The FSA Eligibility List is a list of tens of thousands of medical items that have been determined to be qualified expenses for flexible spending accounts in the United States. The U.S. Internal Revenue Service outlines eligible product categories in its published guidelines. These guidelines are interpreted by the Special Interest Group for IIAS Standards (SIG-IS) to form eligibility criteria for medical expenses. These criteria provide official interpretation of U.S. Internal Revenue Service guidance regarding eligible product categories.

Eligibility list
Eligible products are separated into two categories:
 FSA-ok Items (Products eligible without a prescription)
 FSA-Rx Items (Products require a prescription for eligibility)

FSA Eligible Items
Allergy Medicine*
Anti-Fungal Treatments
Anti-Itch Treatments
Aspirin & Baby Aspirin
Athletic Braces & Supports
Bandages
Blood Pressure Monitors
Chest Rubs
Cold Sore Treatments
Cough Drops & Spray
Cough, Cold & Flu Medicine*
Ear Drops & Wax Removers
Eye Drops
Eye Glass & Lens Accessories
External Pain Relievers
Feminine Hygiene Products*
Feminine Personal Care Treatments*
First Aid Kits
First Aid Treatments & Supplies
Home Medical Equipment
Heartburn medications*
Heating Pads & Wraps
Hemorrhoidal Treatments
Hot & Cold Packs
Laxatives
Lip Balm
Menstrual Supplies*
Motion Sickness Aids
Nasal Spray
Oral Pain Remedies
Orthopedic & Surgical Supports
Pain Relieving Creams & Pads
Pain Relieving Medication*
Shoe Insoles & Inserts
Skin Treatments
Sleep Aids
Stomach & Digestive Aids
Sunscreen
Thermometers
Topical Skin Treatments
Vaporizers & Inhalers
Wart Removers
(*-Added by the CARES Act)

Using the FSA debit card
The master eligibility list is referenced at the point of sale when a purchase is made with an FSA debit card.

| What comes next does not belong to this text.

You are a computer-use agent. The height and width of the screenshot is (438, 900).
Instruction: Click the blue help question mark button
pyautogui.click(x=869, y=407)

When a purchased item matches up with an item on the eligibility list and there are sufficient funds, the FSA reimbursement is automatic and no further action is necessary by the account holder.

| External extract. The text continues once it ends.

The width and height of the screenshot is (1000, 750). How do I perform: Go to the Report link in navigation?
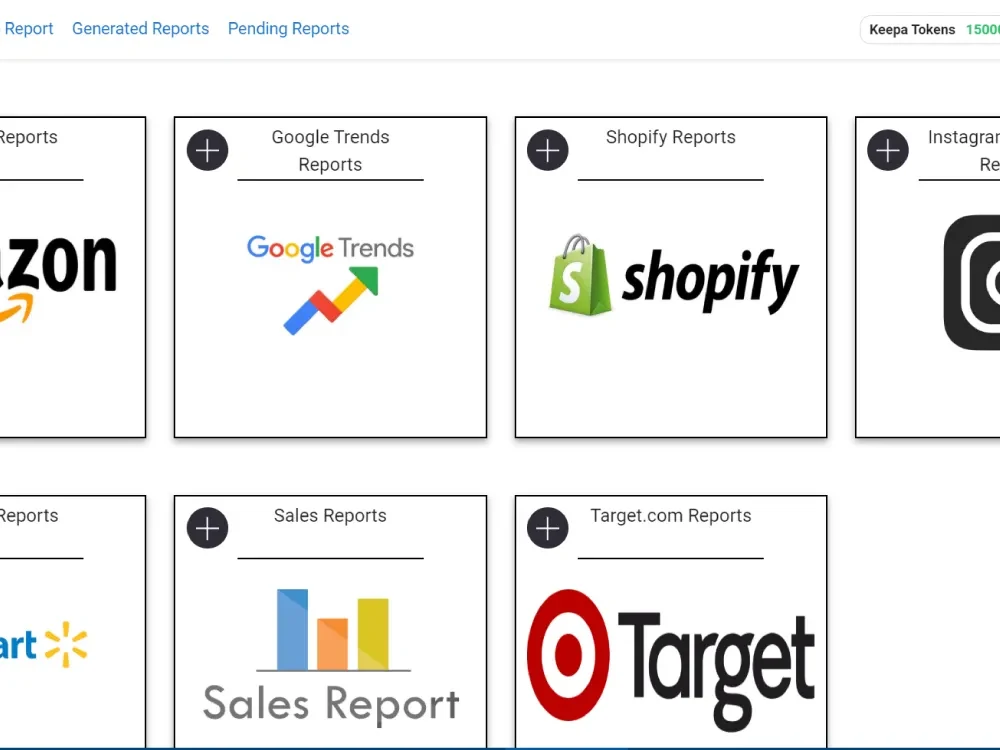[x=28, y=29]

Submitting receipts for reimbursement
Regular credit card purchases may be reimbursed by an FSA only when an itemized receipt is submitted to the account holder's FSA administrator following a purchase. Credit card purchases do not reference the eligibility list at the point of sale, but are manually reviewed by the FSA administrator following submission of transaction receipts.